Exercise requirements:
Below are entries. Reproduce exactly the lines between the line holding "Image resolution: width=226, height=2576." and the line holding "more (39, 947)", inclusive, and only those.

Data records:
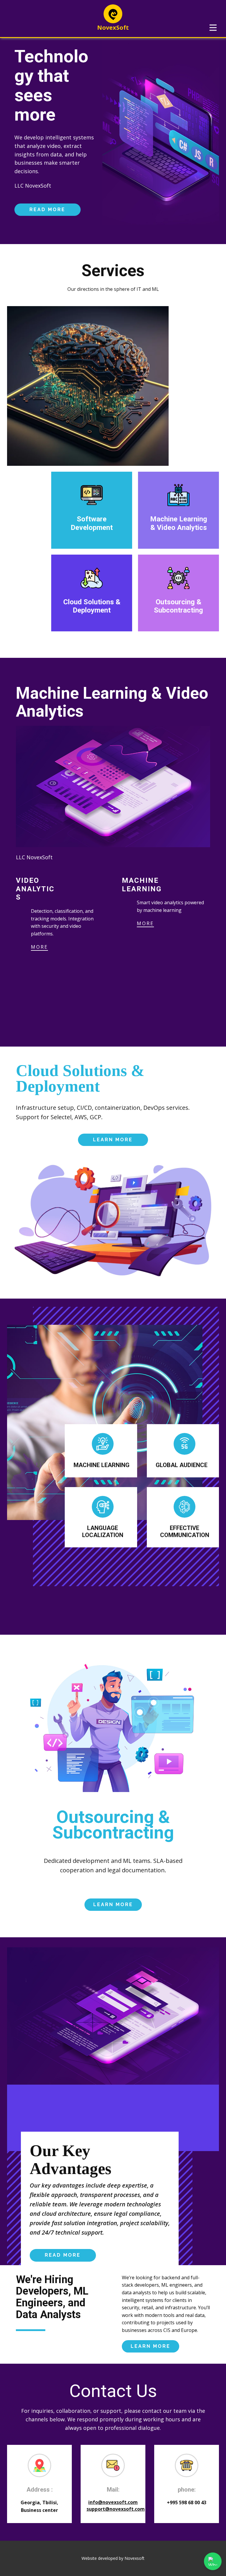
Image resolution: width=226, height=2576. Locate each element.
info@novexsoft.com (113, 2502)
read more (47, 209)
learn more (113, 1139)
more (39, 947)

==

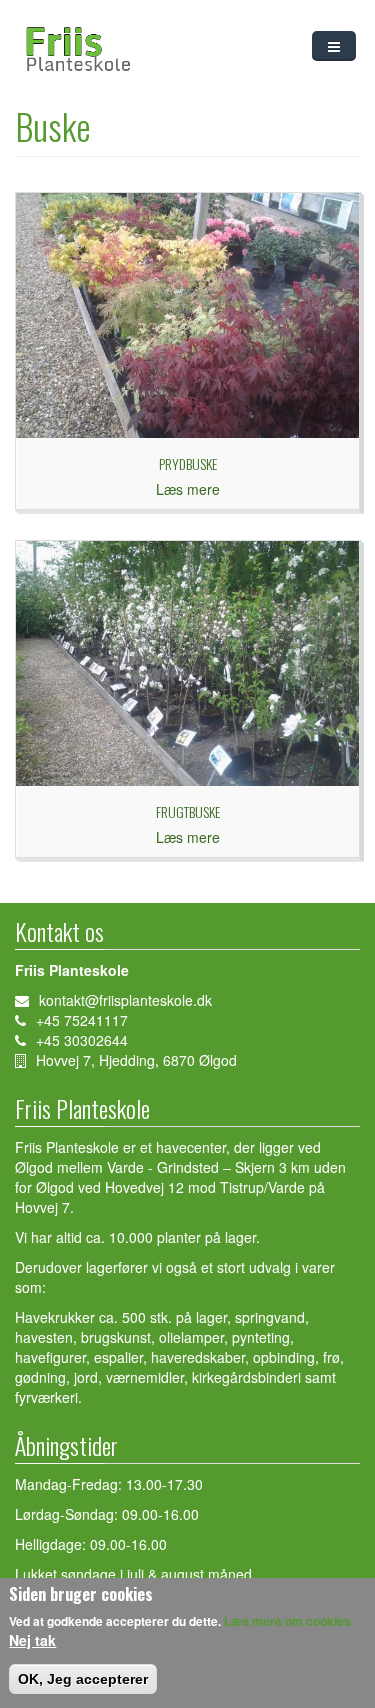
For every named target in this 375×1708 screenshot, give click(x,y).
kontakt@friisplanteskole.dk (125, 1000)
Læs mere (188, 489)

Your response:
Image resolution: width=226, height=2576. Locate each element.
info@novexsoft.com (113, 2502)
read more (47, 209)
learn more (113, 1139)
more (39, 947)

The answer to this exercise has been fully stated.